- ASSIGNMENT
Isolate every line in the records below with "chevron" in it.

Stored items
========================

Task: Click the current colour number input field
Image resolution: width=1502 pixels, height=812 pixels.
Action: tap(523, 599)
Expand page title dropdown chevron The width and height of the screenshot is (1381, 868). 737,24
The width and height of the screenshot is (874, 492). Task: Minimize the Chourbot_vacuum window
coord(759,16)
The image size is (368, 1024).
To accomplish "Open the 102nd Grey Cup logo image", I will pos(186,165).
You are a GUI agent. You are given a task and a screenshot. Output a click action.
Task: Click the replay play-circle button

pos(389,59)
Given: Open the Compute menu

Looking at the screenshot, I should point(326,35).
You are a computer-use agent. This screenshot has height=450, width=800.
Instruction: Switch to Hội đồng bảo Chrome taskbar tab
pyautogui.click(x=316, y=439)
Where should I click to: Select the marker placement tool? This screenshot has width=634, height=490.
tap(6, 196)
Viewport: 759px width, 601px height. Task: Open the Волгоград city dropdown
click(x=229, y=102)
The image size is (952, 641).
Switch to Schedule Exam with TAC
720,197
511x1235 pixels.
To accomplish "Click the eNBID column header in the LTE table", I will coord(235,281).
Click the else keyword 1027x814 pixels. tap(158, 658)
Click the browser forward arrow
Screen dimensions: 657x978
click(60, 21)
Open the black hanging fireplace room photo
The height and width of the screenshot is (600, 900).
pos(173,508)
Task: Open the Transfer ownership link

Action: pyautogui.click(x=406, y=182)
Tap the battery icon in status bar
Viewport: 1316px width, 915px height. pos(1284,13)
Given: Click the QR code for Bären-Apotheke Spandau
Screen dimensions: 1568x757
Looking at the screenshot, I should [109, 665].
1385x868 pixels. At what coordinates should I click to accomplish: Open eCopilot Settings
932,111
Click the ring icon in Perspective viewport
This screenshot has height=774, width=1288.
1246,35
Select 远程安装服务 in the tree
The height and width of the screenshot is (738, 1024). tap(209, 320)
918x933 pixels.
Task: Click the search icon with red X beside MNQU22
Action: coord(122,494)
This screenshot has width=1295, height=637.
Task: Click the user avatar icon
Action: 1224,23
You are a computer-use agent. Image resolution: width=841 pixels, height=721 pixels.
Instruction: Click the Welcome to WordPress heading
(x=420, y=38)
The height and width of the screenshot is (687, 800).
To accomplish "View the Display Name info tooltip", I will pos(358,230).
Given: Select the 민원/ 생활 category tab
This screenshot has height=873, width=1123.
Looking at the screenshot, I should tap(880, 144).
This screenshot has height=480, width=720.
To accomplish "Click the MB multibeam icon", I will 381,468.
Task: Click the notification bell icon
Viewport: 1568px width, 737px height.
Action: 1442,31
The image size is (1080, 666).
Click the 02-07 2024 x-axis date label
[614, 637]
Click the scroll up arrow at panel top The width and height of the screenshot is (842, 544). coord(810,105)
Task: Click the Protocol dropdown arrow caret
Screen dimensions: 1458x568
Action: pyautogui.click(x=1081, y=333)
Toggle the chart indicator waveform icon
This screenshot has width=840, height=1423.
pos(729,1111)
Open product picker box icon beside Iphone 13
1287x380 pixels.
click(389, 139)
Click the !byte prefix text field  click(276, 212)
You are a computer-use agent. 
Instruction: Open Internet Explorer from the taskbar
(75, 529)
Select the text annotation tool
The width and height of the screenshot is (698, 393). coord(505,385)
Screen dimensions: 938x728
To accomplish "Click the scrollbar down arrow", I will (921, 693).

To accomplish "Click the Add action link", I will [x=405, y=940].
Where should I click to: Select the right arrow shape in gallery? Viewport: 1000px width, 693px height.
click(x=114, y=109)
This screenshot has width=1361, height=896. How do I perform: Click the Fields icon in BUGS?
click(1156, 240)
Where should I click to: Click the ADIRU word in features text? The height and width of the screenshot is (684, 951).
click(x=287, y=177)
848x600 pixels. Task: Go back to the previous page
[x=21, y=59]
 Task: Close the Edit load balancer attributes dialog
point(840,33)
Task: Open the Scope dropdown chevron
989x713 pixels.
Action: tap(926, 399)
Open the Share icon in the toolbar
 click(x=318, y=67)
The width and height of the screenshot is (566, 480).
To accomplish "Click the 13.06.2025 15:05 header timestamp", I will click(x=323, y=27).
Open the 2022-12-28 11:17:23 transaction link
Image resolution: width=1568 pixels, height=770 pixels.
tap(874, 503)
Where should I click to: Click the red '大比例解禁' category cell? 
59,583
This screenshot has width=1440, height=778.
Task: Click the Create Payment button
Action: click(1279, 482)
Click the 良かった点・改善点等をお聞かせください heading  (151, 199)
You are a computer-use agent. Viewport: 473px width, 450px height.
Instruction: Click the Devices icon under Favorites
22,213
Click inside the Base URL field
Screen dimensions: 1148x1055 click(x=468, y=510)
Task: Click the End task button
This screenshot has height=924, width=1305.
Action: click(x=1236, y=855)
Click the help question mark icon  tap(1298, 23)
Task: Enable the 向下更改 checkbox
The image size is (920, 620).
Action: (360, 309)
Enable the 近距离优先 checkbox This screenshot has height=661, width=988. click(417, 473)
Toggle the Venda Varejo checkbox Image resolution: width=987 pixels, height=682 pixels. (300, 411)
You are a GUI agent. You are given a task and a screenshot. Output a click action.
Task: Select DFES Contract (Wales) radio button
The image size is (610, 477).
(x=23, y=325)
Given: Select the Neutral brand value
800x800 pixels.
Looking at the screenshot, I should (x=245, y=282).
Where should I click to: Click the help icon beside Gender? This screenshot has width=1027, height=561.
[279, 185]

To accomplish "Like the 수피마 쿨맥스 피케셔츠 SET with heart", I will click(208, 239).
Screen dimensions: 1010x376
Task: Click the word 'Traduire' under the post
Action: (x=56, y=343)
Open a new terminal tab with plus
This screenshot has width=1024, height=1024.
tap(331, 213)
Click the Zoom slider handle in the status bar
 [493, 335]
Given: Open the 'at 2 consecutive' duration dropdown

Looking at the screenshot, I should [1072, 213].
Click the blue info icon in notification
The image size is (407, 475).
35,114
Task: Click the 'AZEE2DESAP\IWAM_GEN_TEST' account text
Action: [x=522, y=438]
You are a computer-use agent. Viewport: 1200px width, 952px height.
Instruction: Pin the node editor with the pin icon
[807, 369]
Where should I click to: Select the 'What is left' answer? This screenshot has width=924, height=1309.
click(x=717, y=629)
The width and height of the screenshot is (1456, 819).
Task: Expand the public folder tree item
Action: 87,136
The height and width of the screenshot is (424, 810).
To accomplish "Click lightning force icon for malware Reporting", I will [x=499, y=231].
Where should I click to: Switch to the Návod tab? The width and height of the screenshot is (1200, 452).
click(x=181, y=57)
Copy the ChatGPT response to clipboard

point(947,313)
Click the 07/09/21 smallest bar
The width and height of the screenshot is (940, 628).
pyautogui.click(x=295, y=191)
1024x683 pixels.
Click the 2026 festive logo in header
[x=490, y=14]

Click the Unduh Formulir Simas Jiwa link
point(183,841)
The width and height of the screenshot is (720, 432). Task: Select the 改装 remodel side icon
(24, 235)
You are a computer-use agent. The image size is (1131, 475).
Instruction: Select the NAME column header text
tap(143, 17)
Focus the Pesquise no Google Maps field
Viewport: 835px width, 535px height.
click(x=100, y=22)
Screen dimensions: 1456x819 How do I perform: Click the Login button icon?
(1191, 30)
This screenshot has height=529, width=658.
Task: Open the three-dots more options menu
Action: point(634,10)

========================

- WRITTEN ANSWER
Expand page title dropdown chevron The width and height of the screenshot is (1381, 868). 737,24
Task: Open the Scope dropdown chevron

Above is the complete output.